Firstly I realise there are bigger things happening in world especially UK (I am in Australia). I hope all in UK reading this are safe, happy and ok.
A bit of a trivial issue to distract you....
I’ve been seperated since last July and dipping my toe in tinder/online app dating waters ! I am a 35 year old single Mum with a 3.5 year old son.
I just realised that I am turning 36 in less than a month. This snuck up on me - it would seem, time goes fast in isolation.
I feel a little deflated about being on the single scene at this age. I was just listening to a podcast about fertility and how it rapidly declines at this age. I am happy and grateful to have one child but I don’t like that I might meet someone/true love of my life and not be able to have children with him/that not be an option.
I am currently carrying weight and trying to lose but it seems like men my age go for younger women. I have stretch marks, c section scar, saggy boobs and feel overwhelmed by the beauty expectations/ageing/things to do to date.
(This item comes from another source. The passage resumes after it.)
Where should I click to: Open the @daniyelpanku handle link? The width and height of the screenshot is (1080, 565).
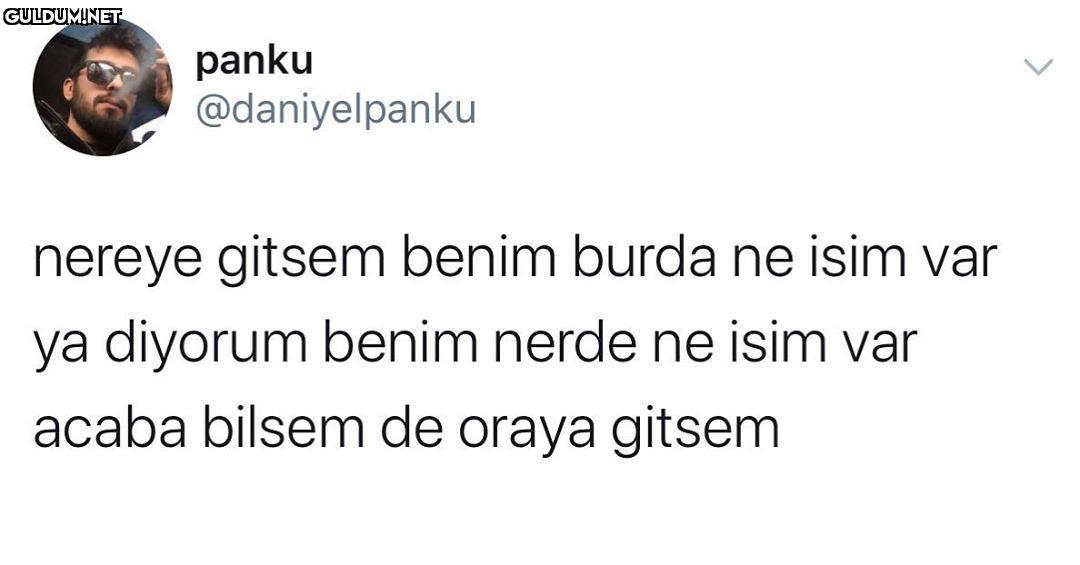coord(335,110)
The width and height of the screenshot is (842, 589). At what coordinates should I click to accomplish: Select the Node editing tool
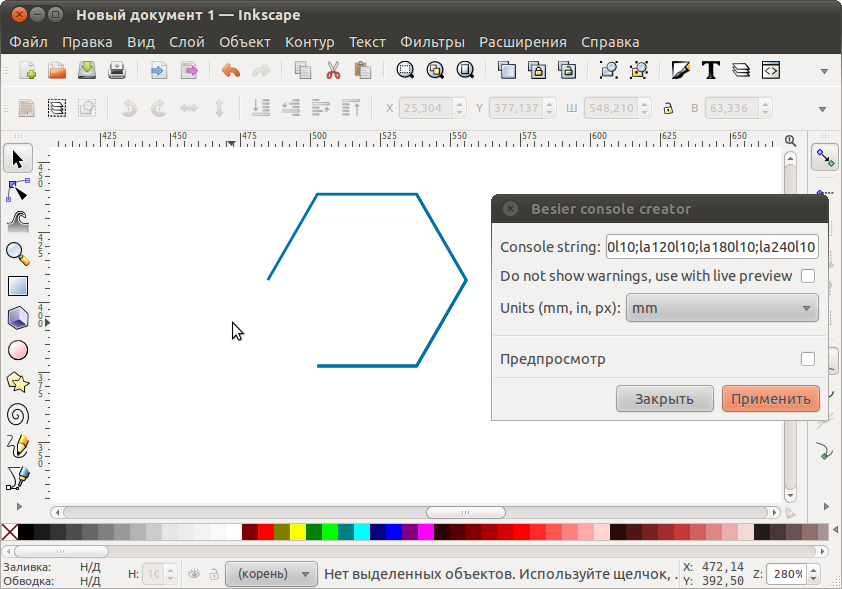[x=18, y=190]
It seems even average looking men want a banging bod and younger women.
This is all really negative and I know it’s self love but I also know that good men have high standards.
Looking for motivation, inspiration, feel good replies as stuck in a (covid) dating rut.
Also seems like my options are limited as a single mum. As much as I want to self love can’t help but feel like I’m on the shelf.
I’ve never had a true romantic love, my marriage wasn’t great and I would like to experience being really adored by someone.